### Task directions
Every line below between the one holding "Clienti (426, 1340)" and the one holding "Image resolution: width=360, height=1882.", inclusive, should be copied exactly, and no other line.

### Material supplied

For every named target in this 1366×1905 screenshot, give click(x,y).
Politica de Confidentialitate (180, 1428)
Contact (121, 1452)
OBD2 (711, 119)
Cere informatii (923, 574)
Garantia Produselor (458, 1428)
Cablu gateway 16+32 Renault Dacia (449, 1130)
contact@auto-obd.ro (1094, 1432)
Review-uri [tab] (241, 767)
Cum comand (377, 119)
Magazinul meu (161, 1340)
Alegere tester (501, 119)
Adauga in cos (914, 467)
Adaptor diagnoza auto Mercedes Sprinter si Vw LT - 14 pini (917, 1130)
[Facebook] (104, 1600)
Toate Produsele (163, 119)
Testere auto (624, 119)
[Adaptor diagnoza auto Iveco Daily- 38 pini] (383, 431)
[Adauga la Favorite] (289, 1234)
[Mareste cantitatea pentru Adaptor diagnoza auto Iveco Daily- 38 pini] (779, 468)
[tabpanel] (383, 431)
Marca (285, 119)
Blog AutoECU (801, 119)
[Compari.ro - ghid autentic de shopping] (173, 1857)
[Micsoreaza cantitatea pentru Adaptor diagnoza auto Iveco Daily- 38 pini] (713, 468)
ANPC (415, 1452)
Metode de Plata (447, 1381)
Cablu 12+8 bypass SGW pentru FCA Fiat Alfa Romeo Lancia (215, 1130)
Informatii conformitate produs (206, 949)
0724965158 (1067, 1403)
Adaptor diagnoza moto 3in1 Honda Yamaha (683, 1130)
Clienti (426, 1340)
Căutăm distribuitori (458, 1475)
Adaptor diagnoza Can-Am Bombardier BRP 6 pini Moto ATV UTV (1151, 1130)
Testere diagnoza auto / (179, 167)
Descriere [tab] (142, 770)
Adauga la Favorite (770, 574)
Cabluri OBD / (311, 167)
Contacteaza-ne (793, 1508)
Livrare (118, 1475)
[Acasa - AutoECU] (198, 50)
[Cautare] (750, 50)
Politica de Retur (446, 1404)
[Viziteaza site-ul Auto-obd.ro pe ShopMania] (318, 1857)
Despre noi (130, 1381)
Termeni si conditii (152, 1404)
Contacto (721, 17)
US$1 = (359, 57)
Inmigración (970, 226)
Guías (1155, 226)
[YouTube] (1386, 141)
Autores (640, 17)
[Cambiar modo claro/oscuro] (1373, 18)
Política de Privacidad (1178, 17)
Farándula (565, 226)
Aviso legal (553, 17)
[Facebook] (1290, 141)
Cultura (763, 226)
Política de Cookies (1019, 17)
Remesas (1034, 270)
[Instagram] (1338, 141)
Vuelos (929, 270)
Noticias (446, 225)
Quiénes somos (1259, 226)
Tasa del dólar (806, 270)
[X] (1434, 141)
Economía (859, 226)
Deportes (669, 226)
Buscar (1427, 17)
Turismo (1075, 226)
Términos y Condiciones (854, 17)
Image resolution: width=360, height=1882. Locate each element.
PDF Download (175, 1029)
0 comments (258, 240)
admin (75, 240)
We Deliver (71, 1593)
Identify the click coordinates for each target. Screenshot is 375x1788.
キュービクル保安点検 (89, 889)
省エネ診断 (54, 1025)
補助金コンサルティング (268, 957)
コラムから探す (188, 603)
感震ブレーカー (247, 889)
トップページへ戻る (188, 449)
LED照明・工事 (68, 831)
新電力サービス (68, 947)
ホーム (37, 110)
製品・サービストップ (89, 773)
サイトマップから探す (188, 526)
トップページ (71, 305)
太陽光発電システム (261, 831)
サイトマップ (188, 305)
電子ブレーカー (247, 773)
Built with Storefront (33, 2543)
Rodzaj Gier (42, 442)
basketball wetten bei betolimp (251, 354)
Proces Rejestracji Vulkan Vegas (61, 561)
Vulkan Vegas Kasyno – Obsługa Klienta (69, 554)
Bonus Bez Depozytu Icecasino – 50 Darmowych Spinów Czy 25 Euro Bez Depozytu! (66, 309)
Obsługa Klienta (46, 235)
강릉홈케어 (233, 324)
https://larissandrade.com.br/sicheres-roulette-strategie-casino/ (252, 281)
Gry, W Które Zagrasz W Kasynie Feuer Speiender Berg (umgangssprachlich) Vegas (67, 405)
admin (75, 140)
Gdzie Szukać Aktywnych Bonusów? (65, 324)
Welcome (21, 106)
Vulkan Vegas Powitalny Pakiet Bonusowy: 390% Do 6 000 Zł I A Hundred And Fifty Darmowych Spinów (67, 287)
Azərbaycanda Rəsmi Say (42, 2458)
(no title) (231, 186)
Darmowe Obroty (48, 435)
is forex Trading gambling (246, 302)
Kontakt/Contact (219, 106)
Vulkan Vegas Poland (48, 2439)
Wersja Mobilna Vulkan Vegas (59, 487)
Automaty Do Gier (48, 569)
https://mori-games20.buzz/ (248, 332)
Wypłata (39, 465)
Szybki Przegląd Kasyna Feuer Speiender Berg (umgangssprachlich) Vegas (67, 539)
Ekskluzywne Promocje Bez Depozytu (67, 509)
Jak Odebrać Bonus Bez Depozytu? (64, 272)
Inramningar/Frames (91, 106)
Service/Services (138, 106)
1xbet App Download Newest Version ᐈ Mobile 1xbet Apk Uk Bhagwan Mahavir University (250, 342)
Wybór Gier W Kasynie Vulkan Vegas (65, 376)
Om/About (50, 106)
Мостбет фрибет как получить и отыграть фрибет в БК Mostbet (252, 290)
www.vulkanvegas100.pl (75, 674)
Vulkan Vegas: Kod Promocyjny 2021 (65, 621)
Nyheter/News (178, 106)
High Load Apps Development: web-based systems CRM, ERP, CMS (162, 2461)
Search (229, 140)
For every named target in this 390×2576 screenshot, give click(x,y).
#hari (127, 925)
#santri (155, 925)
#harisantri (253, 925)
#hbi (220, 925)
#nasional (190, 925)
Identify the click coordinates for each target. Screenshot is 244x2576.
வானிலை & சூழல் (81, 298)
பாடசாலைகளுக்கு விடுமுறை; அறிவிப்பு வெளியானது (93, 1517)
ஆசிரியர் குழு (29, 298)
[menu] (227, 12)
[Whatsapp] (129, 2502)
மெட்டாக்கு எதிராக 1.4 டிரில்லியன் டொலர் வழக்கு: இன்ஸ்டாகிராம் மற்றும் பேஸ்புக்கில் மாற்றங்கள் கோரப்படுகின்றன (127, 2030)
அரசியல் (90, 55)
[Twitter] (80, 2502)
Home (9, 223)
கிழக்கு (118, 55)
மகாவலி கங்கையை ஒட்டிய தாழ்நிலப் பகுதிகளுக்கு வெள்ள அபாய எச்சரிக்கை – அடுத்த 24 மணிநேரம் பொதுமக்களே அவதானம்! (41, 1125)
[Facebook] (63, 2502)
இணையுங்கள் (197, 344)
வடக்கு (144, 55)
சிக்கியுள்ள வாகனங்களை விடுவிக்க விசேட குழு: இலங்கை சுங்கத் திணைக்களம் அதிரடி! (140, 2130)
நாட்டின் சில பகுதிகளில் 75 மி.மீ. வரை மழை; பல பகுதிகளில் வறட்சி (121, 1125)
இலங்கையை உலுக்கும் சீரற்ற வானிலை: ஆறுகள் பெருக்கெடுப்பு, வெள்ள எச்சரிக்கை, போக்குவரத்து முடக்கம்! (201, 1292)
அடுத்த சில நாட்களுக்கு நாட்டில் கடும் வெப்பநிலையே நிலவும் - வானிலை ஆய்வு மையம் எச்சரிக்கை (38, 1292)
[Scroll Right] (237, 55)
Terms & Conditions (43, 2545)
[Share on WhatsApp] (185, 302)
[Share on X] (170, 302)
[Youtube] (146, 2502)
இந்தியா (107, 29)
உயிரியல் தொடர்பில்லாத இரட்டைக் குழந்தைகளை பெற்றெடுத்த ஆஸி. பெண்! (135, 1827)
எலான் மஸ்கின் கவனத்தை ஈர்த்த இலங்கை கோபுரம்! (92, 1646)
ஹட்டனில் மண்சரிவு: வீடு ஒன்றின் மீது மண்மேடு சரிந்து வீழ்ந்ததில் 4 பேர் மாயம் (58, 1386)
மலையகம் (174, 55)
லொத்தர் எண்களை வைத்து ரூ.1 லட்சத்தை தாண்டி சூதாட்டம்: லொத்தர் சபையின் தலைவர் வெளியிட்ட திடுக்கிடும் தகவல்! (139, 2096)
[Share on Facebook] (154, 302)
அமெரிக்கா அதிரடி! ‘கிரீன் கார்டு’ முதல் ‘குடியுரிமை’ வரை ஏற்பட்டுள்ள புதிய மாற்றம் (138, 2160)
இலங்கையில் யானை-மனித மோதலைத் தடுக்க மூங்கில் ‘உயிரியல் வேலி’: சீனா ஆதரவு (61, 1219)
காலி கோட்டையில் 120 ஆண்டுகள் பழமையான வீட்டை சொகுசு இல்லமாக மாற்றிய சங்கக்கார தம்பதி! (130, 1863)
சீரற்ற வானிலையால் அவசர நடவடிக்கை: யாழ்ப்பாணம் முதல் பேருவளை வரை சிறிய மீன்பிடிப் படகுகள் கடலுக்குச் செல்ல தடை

### Task response
Clienti (426, 1340)
Căutăm distribuitori (458, 1475)
Adaptor diagnoza Can-Am Bombardier BRP 6 pini Moto ATV UTV (1151, 1130)
Testere diagnoza auto / (179, 167)
Descriere [tab] (142, 770)
Adauga la Favorite (770, 574)
Cabluri OBD / (311, 167)
Contacteaza-ne (793, 1508)
Livrare (118, 1475)
[Acasa - AutoECU] (198, 50)
[Cautare] (750, 50)
Politica de Retur (446, 1404)
[Viziteaza site-ul Auto-obd.ro pe ShopMania] (318, 1857)
Despre noi (130, 1381)
Termeni si conditii (152, 1404)
Contacto (721, 17)
US$1 = (359, 57)
Inmigración (970, 226)
Guías (1155, 226)
[YouTube] (1386, 141)
Autores (640, 17)
[Cambiar modo claro/oscuro] (1373, 18)
Política de Privacidad (1178, 17)
Farándula (565, 226)
Aviso legal (553, 17)
[Facebook] (1290, 141)
Cultura (763, 226)
Política de Cookies (1019, 17)
Remesas (1034, 270)
[Instagram] (1338, 141)
Vuelos (929, 270)
Noticias (446, 225)
Quiénes somos (1259, 226)
Tasa del dólar (806, 270)
[X] (1434, 141)
Economía (859, 226)
Deportes (669, 226)
Buscar (1427, 17)
Turismo (1075, 226)
Términos y Condiciones (854, 17)
Image resolution: width=360, height=1882. Locate each element.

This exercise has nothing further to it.